● Exercises
1. Using the passage on education in Africa, decide whether each statement agrees with it, answering yes or no and quoting the words that settle it: (a) the education reforms made after independence were adequate; (b) students load information into their heads only to pass exams; (c) African education should copy what is done in the global north and east.
2. Write the next part of the passage on education in Africa, starting after its final sentence.

When African countries attained their independence, major reforms were implemented in education to ensure that it reflected what was necessary in the African society. And to make it widely accessible to the majority of Africans. Through a people-centred approach. Education was improved so that it spoke to the African. But these reforms were not adequate as education systems across Africa, and the whole world at large, still emphasize the super-imposing need for academic excellence (being good at producing results only and not truly assessing whether the education acquired is vital for real-life skills and emotional intelligence) and nothing else.

Because of the emphasis on academic results as the sole factor determining the brilliance of students, education is biased. Students are forced to load information in their heads for the sole purposes of passing exams only and not for acquiring the relevant information needed to navigate the rough terrains of life in a cold, capitalist world.

People now conform to whatever that is put in front of them because the only urgent need apparent to them as they perceive the education system is to get academic results with flying colours.

And to use that education as a means to acquire as much private property as possible, particularly in the urban areas. Degrees are relevant as far as they give one a chance to upgrade their class – the aspirational middle class and the bourgeoisie.

The aspirations to acquire an education so that we can mimic what is done in the global north and east without paying attention to our local immediate context are counter-productive. Our education should speak more to African cities, towns, and rural areas in an inclusive way.

Yes, good academic results mirror brilliance and the zeal of students as regards excellence in life. But the focus on academic results has turned overwhelmingly unsustainable for overall organic national development.

What happens to the brilliant child good who is excellent in athletics? What happens to the student who excels in music? The one who is amazingly super in football? These factors then reveal the skewed nature of an over-emphasis on academic results only.

Academic results force people to load information without properly processing its meaning and relevance to the world they live in.

● Listed records
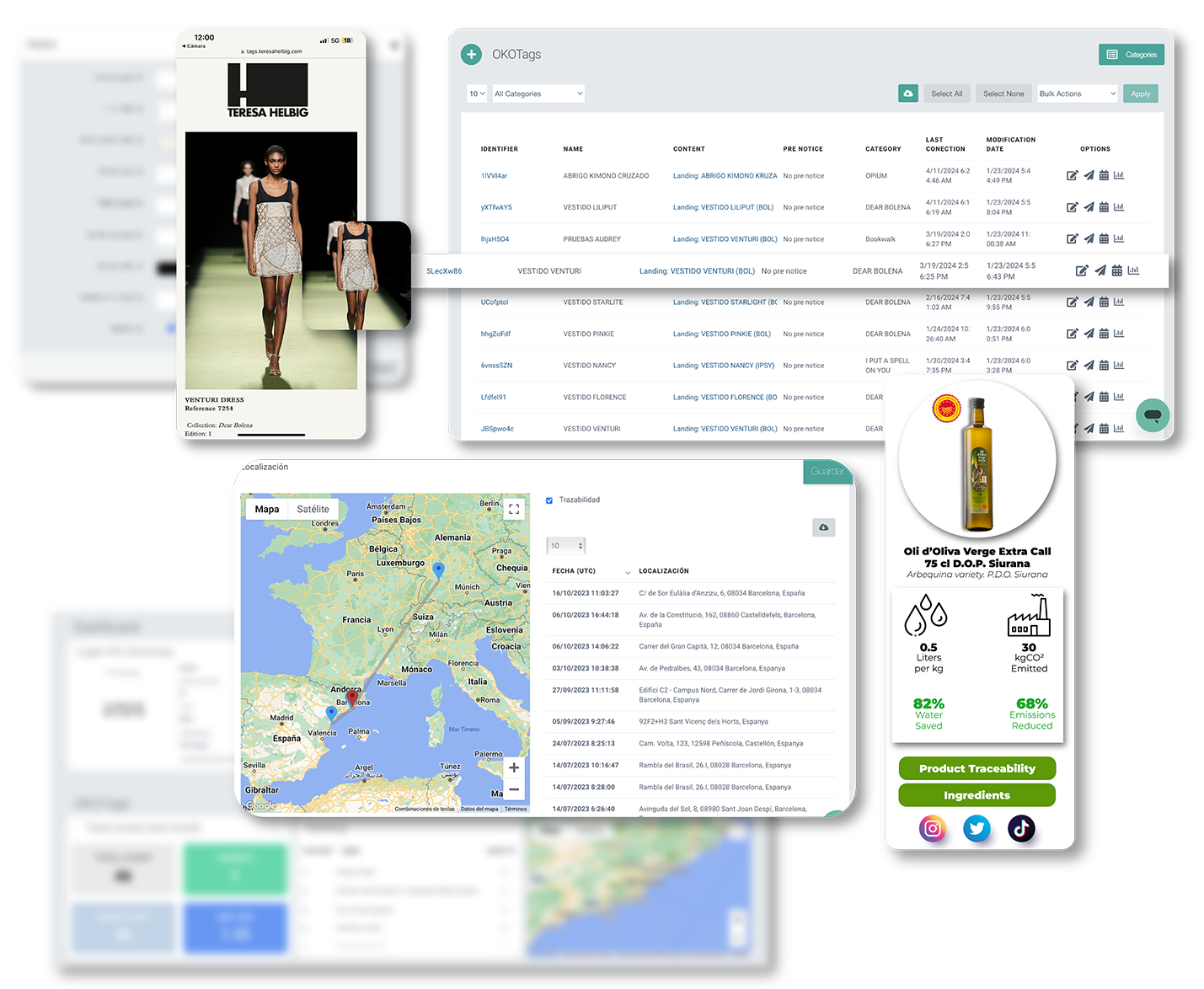Screen dimensions: 1204x989
Task: Open the TikTok icon on the product card
Action: 1021,828
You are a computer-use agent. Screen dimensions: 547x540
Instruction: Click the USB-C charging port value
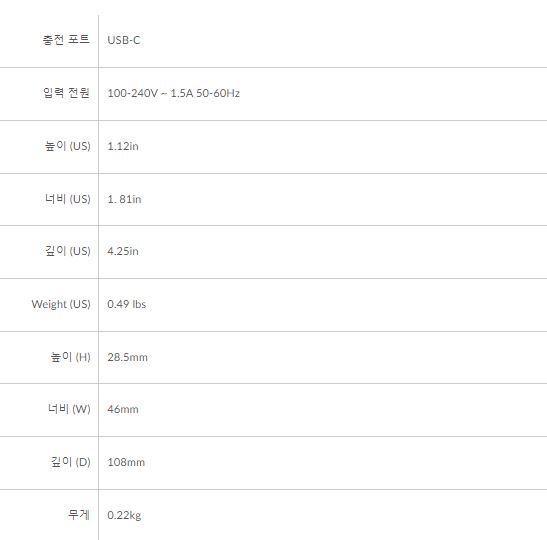[x=123, y=40]
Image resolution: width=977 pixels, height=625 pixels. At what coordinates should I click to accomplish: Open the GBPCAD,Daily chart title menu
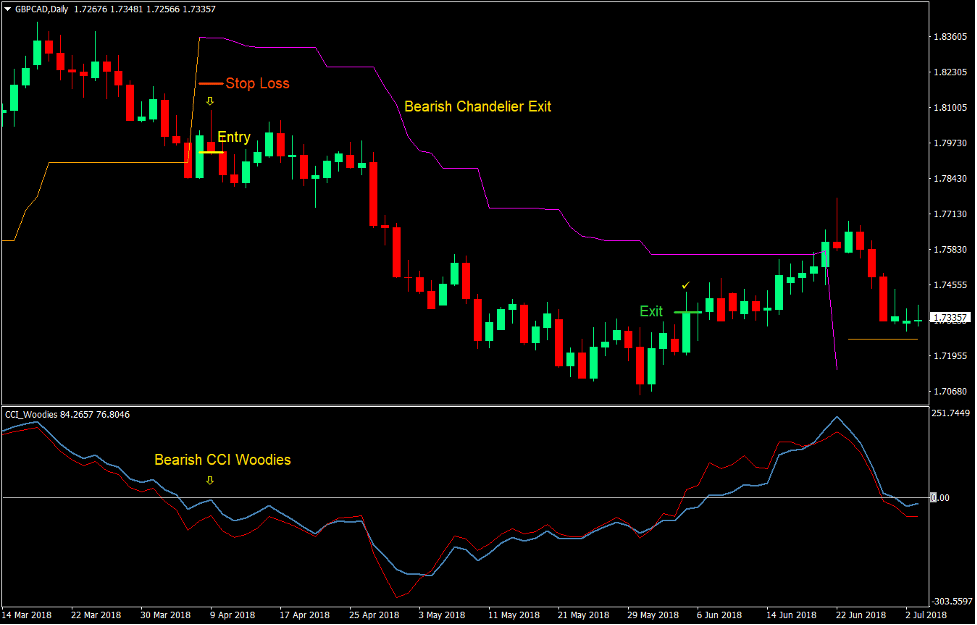click(x=40, y=8)
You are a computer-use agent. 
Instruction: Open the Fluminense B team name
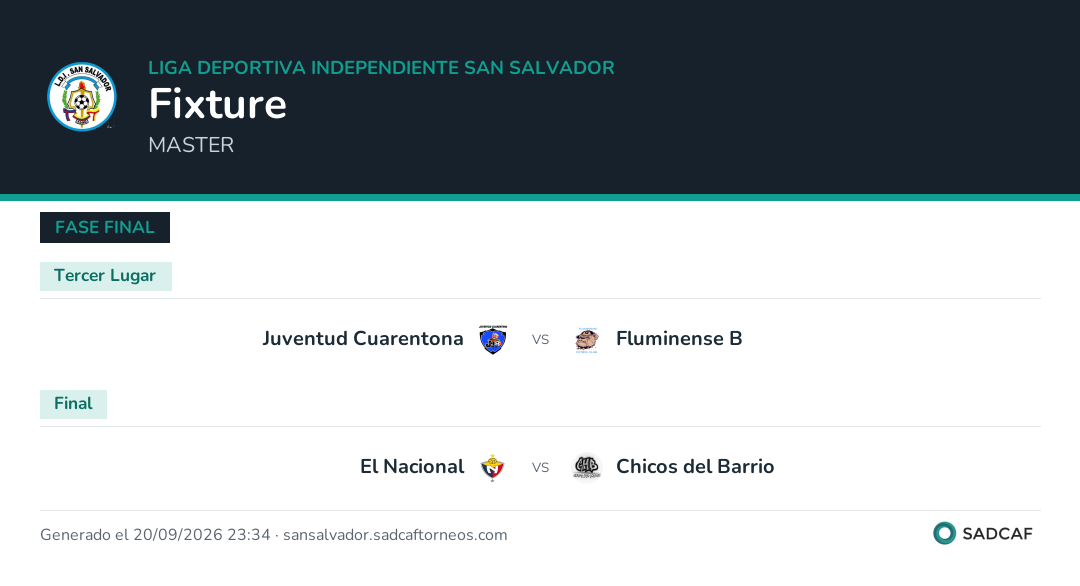pyautogui.click(x=679, y=339)
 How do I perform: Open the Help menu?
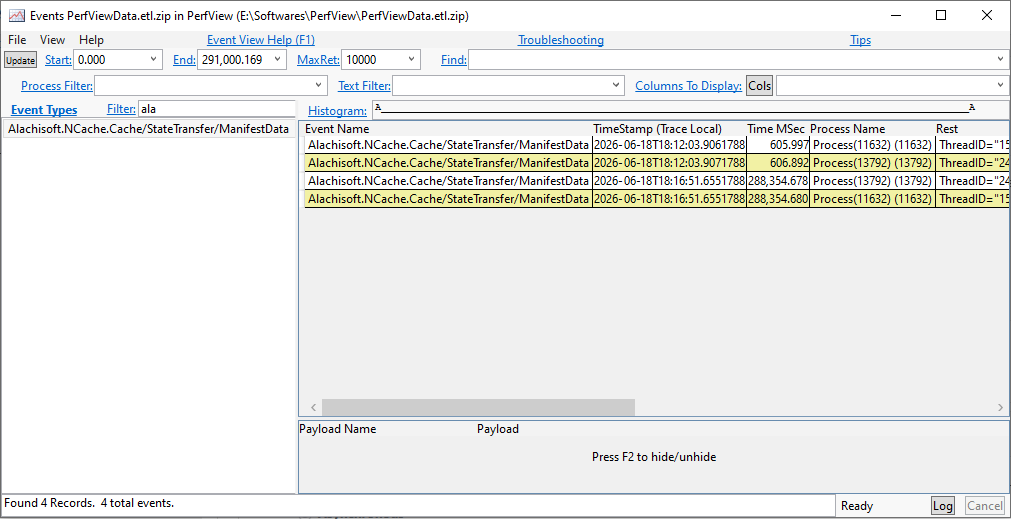[92, 40]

● Results of the tasks
1.
(a) No: "But these reforms were not adequate"
(b) Yes: "Students are forced to load information in their heads for the sole purposes of passing exams only"
(c) No: "The aspirations to acquire an education so that we can mimic what is done in the global north and east without paying attention to our local immediate context are counter-productive."

2.
Education should help people to develop a questioning sensibility. It should enable people to be empowered, to demand more. Education should be fashioned in a way that fosters emotional intelligence and how to better understand oneself, and the people in the world one lives in. These factors should be the crowning points of education systems in Africa.

In our local African contexts, the education should reflect more of our history in detail, as well as explaining the relations between African and global capital since the advent of imperialism in an objective manner.

We should depart from education that is narrow in nature. Education should be broad. People must not just conform but must be empowered with education.

Because education is not just about academic results. Education should prepare people to appreciate what life is, the history in the world from an objective point of view, and to develop their skills in various areas of life. Emotional intelligence creates people who perceive the world better. As well as education grounded in robust Pan-African oriented approaches.

So, as the debates about opening schools in these pandemic times, policy makers should have this in mind – that education must empower people in a way that inspires them to find collective solutions for their communities and countries at large.

Education in Africa must foster a sense of an organic collective national consciousness that helps us counter the ideological hegemony of global capital (the north and east). So that we have organic, homegrown solutions in Africa. In this way, progress will be inclusive and not based on class. And not to copy everything that global capital throws at us without ideologically questioning such solutions.

Education should be not for conformity but for empowerment.